San Jose used South Hall as part of its multi-pronged COVID-19 homeless response, including a similar shelter for families at the Camden Community Center in south San Jose. At homeless encampments, the city placed sinks and portable bathrooms and arranged garbage collection days.
Cartwright said she’s fearful that the homeless residents at South Hall—some of whom are not fully vaccinated—will cause a COVID-19 outbreak if they mix with residents in other shelters.
Scott previously told San José Spotlight that future housing plans for those sheltered at South Hall will be determined through an assessment by HomeFirst and the city, with input from the residents themselves.
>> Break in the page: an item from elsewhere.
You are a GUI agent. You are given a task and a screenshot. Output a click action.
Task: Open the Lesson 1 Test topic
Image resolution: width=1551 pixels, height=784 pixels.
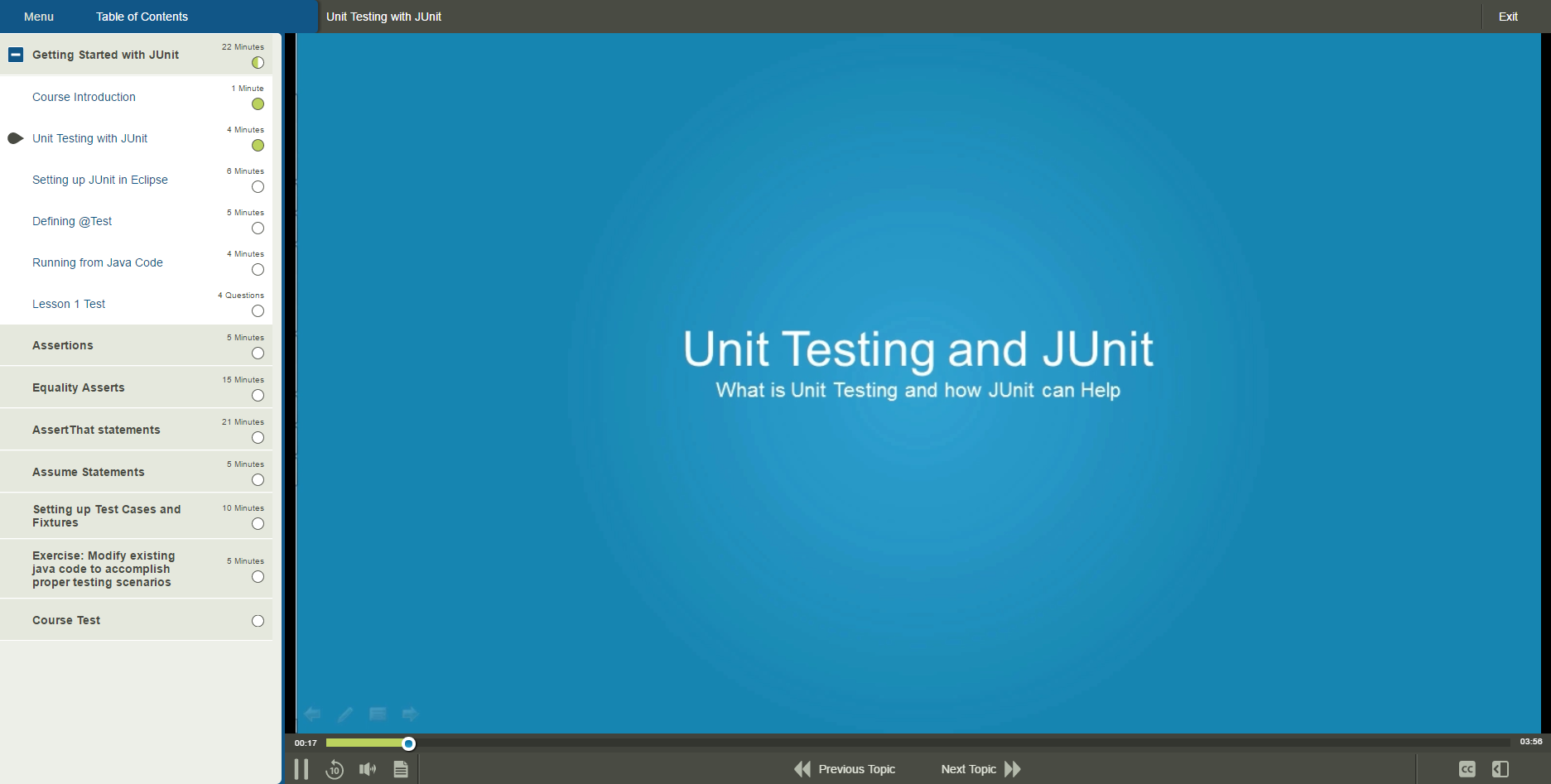[x=69, y=303]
Several housing and shelter options may be available to people depending on their circumstances, including motel vouchers, bridge or interim housing, permanent supportive housing, rapid rehousing, shelters throughout Santa Clara County and one-time financial assistance.
South Hall will go back to its pre-pandemic use of hosting convention-related events. From Sep. 24 through Nov. 14, the convention hall will host “Beyond Van Gogh: The Immersive Experience,” a three-dimensional walkthrough art exhibit of Dutch painter Vincent Van Gogh’s most popular works.
Cartwright said displacing the shelter’s residents isn’t worth the revenue of the art exhibit.
“There’s not enough places for people to be as it is. This was another emergency shelter,” Cartwright said. “Nobody cares about unhoused people. They’re just collateral damage for other decisions that make more money. Homelessness is good business. But it’s not as good business for San Jose as conventions.”